▶ [本文]

労働または神学

天災なり人災なりとにかく災難がだれかに降り掛かる度にこれは天罰だとかいう向きがあるがこう言った言説は非常に保守的な聖書神学的立場にも肯定されない。むしろ聖書は、なにか不条理とも思える災いがあったとき、それを個人が主体として受け止め、思考し、どこに神がいるのかを祈り求めることとして教えている。それは20世紀半ば、戦後に流行した実存主義に受け継がれる考え方であり、ドストエフスキーキルケゴールの書物のあり方はそこにまさに一致した。ヴェイユのあり方など、そのまま、キリスト教的実存のあり方として今日まで新鮮さを失っていないだろう。

 

いま、資本主義の崩壊を目の当たりにしようとしている。そのきっかけが微生物によってもたらされるであろうことは幾人もの哲学者、科学者、精神医学者、経済学者が指摘していたはずのものであり、生命倫理の課題として最も今日的かつ緊急な課題であった。

 

その上、森林火災まで起こる。地球が怒っているのだと誰もが考える。これは天罰ではないか、そうでなくとも地球による自浄作用なのではないかと。だが、それは「考える葦」が折れたときにとっておくべきことばだ。

 

我々は行動し、同時に考え、そして書く。その手を、労働を止めてはならない。

 

であるから、これに反するような言動、すなわち「行動するな、考えるな、書くな、表現するな」という圧力めいたことばには疑問をまず持たなければならない。そして抵抗しなくてはならない。

 

神が死んだなどというニヒリズムに屈するわけにはいかない。

▶ [次の課題]
- 1) 本文によると、不条理とも思える災いがあったとき、聖書は何をするよう教えているか。
- 2) 本文の「いま、資本主義の崩壊を」で始まる段落を、主な内容を残して短く書き直せ。

▶ [記録一覧]
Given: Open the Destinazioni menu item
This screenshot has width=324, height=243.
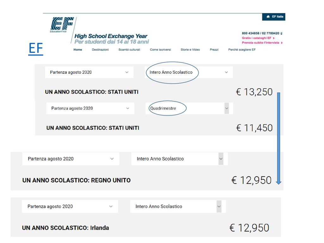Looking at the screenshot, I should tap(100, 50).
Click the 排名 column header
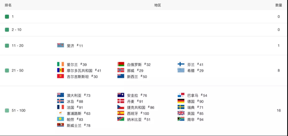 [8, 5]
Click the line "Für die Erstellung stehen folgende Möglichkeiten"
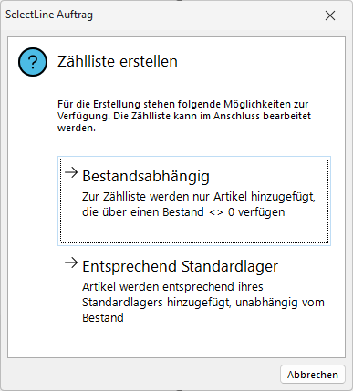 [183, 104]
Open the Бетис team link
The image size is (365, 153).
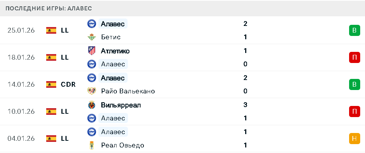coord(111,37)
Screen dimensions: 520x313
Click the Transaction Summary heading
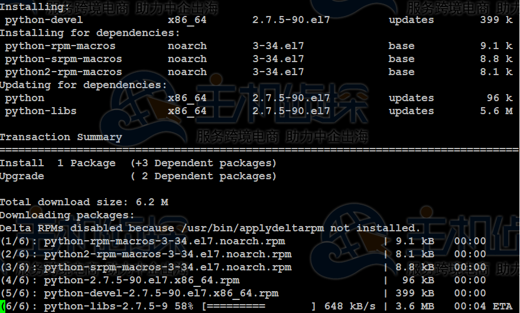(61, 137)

* * *

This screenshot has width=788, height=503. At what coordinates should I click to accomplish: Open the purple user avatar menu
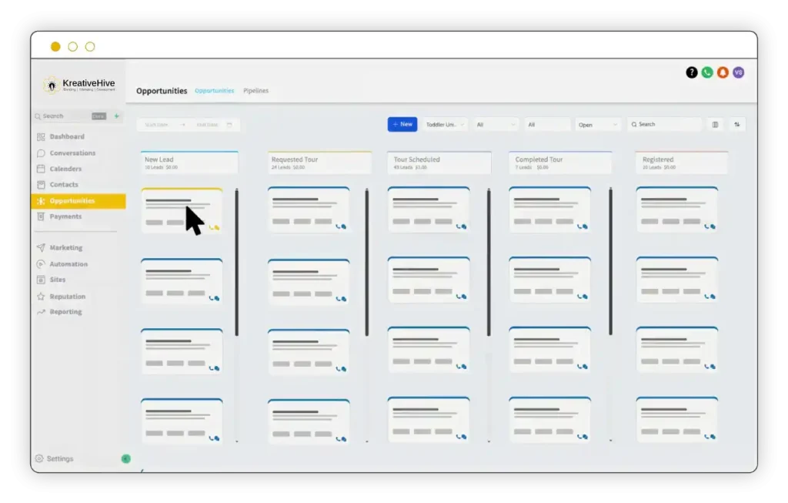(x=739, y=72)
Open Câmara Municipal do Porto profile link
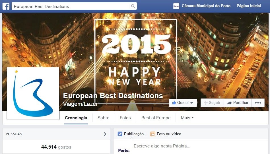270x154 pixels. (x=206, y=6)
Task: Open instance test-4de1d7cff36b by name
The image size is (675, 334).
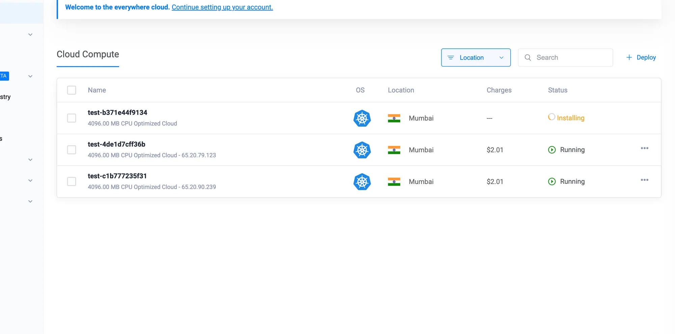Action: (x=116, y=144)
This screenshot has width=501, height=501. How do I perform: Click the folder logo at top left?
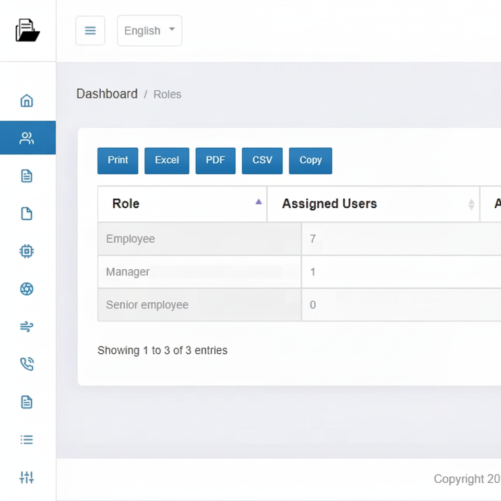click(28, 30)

* * *

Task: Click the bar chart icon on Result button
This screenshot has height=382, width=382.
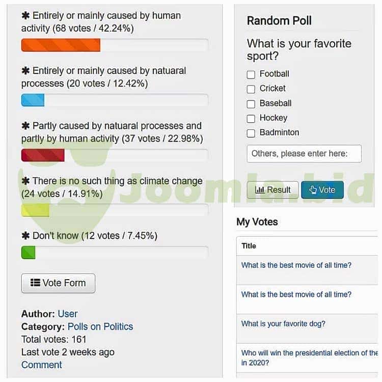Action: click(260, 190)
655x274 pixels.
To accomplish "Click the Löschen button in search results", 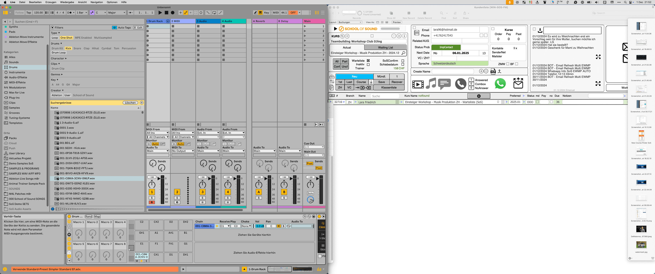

▶ [解答]
- 1) 災いを個人が主体として受け止め、思考し、どこに神がいるのかを祈り求めること。

- 2) 資本主義の崩壊が目前に迫っている。その引き金が微生物であろうことは、多くの哲学者、科学者、精神医学者、経済学者が指摘していたはずであり、生命倫理の最も今日的で緊急な課題だった。